The announcement was made by NASA boss Charles Bolden during a visit to Cape Canaveral Air Force Station in Florida. Bolden confirmed SpaceX had completed its Space Act Agreement under NASA's Commercial Orbital Transportation Services (COTS) Program and was certified to ship cargo to the space station. SpaceX, whose Falcon 9 rocket launches from Cape Canaveral, demonstrated its readiness in May this year when its Dragon spacecraft delivered cargo to the orbiting complex. This was the first time a private spacecraft had berthed with the space station. The company, founded in 2002 by entrepreneur Elon Musk, had also made history in December 2010 when it become the first company to send a spacecraft into orbit and return it safely to Earth.

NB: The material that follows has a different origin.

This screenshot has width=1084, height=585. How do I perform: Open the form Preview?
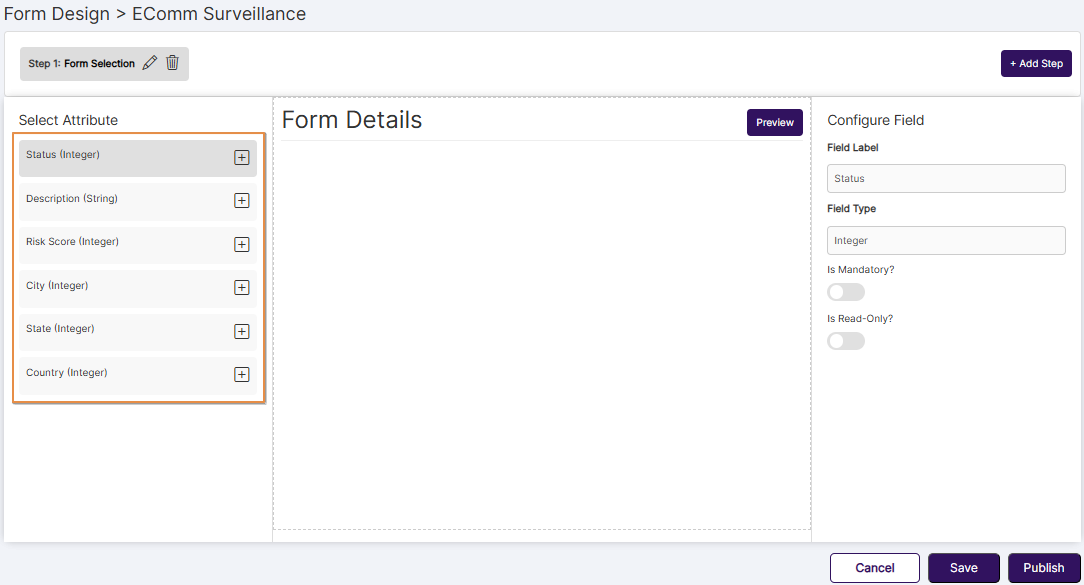click(774, 123)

SpaceX has a 'Commercial Resupply Services' contract, awarded by NASA in December 2008, for up to twelve cargo flights to the space station.
Katherine Nelson, VP of Communications for SpaceX, told Sen: "SpaceX is currently readying our Falcon 9 rocket and Dragon spacecraft for the first official cargo resupply mission to the International Space Station. We are targeting an October launch from our Cape Canaveral facility."

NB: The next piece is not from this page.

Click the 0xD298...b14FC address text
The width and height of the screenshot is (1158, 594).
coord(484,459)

Also scheduled for October is the first demonstration flight of Orbital Sciences' Antares rocket. Orbital is also working under NASA's COTS Program, having been selected in 2008. Orbital, established in 1982 and quoted on the New York Stock Exchange, is developing the Antares launcher to lift its Cygnus spacecraft to orbit. The second demonstration flight, when the Cygnus spacecraft will attempt to dock with the space station, is scheduled for December 2012. Provided Orbital's two demonstration flights go according to plan, Orbital will begin its first cargo supply in 2013. Orbital, like SpaceX, has a Commercial Resupply Services contract, though Orbital's is for up to eight supply missions.
NASA plans to use SpaceX and Orbital to ship cargo to the space station, whilst it concentrates on developing its own rocket, Space Launch System (SLS) for deep space missions.
SpaceX's Dragon, and potentially Orbital's Cygnus, will add to the existing range of cargo ships that regularly supply the ISS - Europe's Automated Transfer Vehicle (ATV), Japan's HTV and Russia's Progress supply ship.
During his visit to Cape Canaveral, Administrator Bolden also announced that Sierra Nevada Corporation had completed its first milesone, a program implementation plan review, under its Commercial Crew Integrated Capability (CCiCap) agreement with NASA. Sierra Nevada Corporation is one of three companies given NASA cash under CCiCap. Others given the development funding were Boeing, developng the CST-100 and SpaceX which is building a crewed version of Dragon.
Artist illustration of Sierra Nevada Corporation's Dream Chaser spaceship. Credit: Sierra Nevada Corporation.
Also in Florida this week it was announced that XCOR Aerospace, which is developing the Lynx spacecraft for suborbital spaceflights, would relocate operations from Mojave in California to Florida. Space Florida, set up to promote the state as the place to do space business, welcomed the news and the estimated 150 new jobs would be created through to 2018.
XCOR plans to use the the Kennedy Space Center's Shuttle Landing Facility for its Lynx suborbital service once commercial flights begin. The company added that, depending on how business goes, it may also establish a manufacturing base in Florida to make the Lynx spacecraft, of which several models are planned. XCOR is also setting up a research and development centre in Texas.
Jeff Greason, XCOR CEO, commented: "Looking over the KSC [Kennedy Space Center] Visitor Complex grounds and seeing the history of US human spaceflight and realizing that soon XCOR will be a part of the fabric of the Space Coast is very exciting to me personally and our company”.